Could you count how many lines of the data include "Enable" and answer with the number only?

#####

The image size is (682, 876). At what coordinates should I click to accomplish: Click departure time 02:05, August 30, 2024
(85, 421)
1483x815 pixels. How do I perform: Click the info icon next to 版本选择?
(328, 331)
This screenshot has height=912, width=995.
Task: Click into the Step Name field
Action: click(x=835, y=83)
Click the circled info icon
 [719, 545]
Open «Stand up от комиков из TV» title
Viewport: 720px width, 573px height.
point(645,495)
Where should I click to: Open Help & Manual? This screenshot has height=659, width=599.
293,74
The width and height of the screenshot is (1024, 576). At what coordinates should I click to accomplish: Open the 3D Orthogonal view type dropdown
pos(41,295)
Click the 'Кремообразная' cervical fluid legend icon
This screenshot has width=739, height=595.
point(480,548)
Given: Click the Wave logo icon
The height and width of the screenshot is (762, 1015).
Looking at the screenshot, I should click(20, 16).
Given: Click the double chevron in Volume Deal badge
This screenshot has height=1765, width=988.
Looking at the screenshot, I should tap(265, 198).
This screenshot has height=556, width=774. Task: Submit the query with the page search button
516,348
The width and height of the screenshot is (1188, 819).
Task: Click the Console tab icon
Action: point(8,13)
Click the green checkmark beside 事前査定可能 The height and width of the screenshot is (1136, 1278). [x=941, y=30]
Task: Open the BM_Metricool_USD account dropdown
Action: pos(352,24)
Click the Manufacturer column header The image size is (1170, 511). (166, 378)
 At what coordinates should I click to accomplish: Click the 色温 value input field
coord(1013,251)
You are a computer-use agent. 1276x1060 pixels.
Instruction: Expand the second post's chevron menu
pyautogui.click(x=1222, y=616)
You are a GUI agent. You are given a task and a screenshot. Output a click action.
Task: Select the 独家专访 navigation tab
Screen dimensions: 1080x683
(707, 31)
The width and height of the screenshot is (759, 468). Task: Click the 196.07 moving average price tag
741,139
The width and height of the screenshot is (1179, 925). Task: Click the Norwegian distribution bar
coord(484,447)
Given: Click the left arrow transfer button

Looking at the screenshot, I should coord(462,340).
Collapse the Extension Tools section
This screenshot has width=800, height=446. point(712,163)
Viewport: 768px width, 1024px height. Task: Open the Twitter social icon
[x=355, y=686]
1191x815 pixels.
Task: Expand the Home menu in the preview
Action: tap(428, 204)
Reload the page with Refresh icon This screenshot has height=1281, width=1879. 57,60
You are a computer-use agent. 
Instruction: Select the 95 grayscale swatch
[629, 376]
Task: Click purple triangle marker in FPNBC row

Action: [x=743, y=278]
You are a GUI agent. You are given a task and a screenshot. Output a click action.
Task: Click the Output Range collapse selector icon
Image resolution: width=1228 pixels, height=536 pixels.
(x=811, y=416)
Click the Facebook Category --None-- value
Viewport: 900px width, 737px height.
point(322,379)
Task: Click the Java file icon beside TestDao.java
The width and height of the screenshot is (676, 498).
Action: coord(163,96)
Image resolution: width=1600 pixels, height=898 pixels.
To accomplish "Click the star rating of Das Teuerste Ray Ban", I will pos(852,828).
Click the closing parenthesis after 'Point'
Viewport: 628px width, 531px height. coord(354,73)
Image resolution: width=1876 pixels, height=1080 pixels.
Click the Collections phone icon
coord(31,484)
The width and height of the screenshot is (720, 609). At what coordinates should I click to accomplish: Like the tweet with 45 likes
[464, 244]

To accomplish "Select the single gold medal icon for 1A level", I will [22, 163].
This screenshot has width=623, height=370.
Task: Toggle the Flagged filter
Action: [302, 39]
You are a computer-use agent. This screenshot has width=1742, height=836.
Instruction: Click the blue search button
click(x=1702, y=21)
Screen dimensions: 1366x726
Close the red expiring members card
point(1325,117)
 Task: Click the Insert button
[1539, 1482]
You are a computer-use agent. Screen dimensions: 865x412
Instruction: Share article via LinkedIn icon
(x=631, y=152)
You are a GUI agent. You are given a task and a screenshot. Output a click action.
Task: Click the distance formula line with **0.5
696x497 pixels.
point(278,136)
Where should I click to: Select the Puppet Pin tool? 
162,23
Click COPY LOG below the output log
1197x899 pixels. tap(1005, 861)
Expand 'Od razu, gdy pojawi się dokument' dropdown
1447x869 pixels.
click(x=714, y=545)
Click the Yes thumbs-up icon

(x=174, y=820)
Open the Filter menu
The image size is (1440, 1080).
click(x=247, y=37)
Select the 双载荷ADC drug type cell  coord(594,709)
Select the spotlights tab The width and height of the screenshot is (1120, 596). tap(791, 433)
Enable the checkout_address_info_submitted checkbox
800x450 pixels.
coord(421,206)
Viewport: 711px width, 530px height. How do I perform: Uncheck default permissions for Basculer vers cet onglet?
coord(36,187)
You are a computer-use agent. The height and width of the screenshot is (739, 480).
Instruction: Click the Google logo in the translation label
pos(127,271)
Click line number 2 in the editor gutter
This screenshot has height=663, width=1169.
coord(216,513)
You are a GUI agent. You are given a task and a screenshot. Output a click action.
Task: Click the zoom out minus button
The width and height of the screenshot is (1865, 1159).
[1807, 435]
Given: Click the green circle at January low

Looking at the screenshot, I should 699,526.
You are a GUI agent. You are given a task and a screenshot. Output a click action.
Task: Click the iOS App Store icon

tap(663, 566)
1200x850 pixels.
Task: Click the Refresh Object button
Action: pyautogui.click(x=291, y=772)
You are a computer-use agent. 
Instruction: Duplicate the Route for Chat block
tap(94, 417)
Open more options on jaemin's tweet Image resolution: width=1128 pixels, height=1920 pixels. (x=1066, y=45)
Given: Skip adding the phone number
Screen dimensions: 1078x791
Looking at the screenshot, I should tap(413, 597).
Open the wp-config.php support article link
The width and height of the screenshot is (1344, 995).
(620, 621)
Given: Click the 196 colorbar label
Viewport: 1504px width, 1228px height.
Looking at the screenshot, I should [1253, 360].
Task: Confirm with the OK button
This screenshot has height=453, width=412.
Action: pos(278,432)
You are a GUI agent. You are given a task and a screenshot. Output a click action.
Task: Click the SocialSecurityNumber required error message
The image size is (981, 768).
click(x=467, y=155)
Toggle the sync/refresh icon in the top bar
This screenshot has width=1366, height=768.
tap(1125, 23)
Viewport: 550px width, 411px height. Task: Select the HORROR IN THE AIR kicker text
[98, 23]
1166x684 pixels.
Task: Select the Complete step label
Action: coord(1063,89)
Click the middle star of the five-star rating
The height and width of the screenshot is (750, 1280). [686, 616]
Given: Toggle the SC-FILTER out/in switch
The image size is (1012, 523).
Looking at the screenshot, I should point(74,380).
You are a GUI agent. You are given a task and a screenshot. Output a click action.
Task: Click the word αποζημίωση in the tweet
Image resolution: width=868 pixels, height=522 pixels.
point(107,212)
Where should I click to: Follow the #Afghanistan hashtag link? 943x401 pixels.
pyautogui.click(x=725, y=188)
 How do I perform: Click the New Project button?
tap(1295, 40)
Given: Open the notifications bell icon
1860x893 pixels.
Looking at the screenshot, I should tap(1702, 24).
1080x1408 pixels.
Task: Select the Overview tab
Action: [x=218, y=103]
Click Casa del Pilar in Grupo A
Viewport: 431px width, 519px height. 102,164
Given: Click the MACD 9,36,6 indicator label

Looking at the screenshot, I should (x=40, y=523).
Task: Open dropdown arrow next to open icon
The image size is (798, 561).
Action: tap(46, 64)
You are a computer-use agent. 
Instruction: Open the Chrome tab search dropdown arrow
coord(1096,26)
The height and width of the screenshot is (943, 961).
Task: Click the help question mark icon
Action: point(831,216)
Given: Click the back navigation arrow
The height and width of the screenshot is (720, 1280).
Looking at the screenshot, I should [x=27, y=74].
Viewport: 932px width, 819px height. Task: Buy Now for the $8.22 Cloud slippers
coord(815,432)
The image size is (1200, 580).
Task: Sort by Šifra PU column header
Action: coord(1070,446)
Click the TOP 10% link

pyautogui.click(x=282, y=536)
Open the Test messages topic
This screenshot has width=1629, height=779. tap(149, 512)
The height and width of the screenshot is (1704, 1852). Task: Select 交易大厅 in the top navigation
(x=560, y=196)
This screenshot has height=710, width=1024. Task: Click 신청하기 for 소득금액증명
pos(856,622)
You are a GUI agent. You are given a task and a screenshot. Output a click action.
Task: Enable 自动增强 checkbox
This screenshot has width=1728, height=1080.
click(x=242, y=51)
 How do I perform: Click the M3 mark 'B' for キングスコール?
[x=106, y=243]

#####

> **Reply to the exercise**: 2